Oral Rehydration Solutions (ORS)
- It is a solution of electrolytes recommended by World Health Organization (WHO) for treatment of dehydration.
- It contains a sugar (glucose) and salts (sodium, potassium, chloride and bicarbonate) in a powder form. Glucose not only provides energy but it also helps in absorption of the salts.
- Composition of ORS.
|Sodium chloride||3.5 g|
|Trisodium citrate||2.9 g|
|Potassium chloride||1.5 g|
- The basic idea behind ORS is replacement of water and electrolytes lost in diarrheal stools and prevention of dehydration.
- Drink as much as can be taken comfortably in small and frequent sips.
- Continue ORS even if vomiting is present. Wait for 10-15 minutes after each vomiting and then start taking it again.
- Packets of ‘oral rehydration mixture’ are freely available at all chemists, primary health centers, sub centers and hospitals.
- Contents are to be dissolved in 1 liter of drinking water and kept covered.
- Solution should be prepared fresh (daily) and used within 24 hours.
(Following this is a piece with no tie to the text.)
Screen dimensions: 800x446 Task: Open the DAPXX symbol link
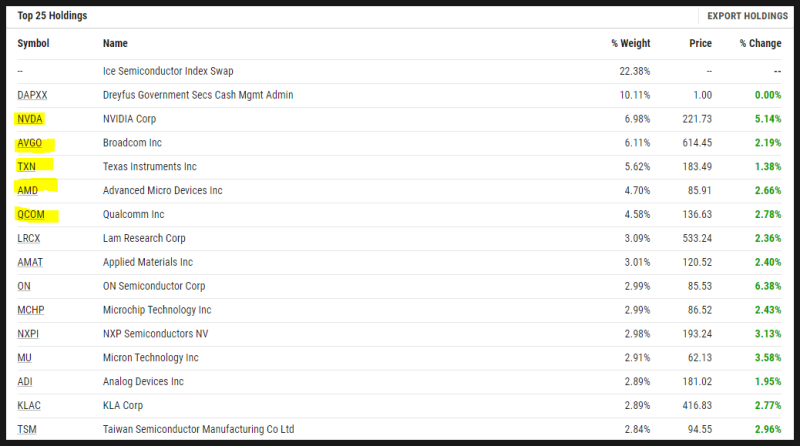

- ORS can also be prepared at home if WHO mixture is not available :-
- A simple mixture of 5 g (1 level teaspoonful) common salt and 20 g (4 level teaspoonful) sugar in one liter of water may be used safely for prevention and correction of dehydration at home until proper mixture is obtained. Juice of two lemons may be added to it to improve taste and provide potassium.
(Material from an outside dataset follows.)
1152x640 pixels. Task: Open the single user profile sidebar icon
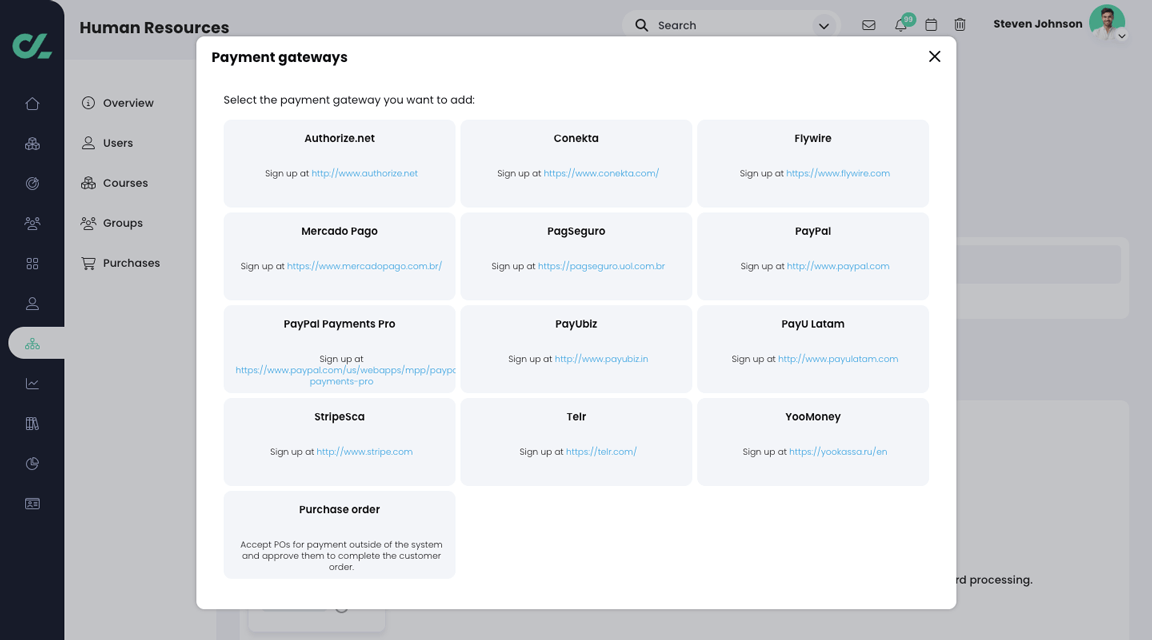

- ORS can also be prepared using a powdered cereal (powdered rice, ground maize, wheat flour or cooked or mashed potatoes) which is commonly available and is economical. Add half a teaspoonful of salt and 8 heaped teaspoons of powdered cereal to one liter of water and boil for 5 – 7 minutes to form a liquid gruel.
- The earlier the treatment starts the better it is for the patient.
- Super ORS– Improvements in ORS has been tried by adding certain amino acids and complex sugars such as rice powder, wheat, potato and maize starch. These solutions lead to decreased stool frequency in addition to rehydration. Rice based ORS has shown reduced stool volume as compared to WHO-ORS in cholera patients.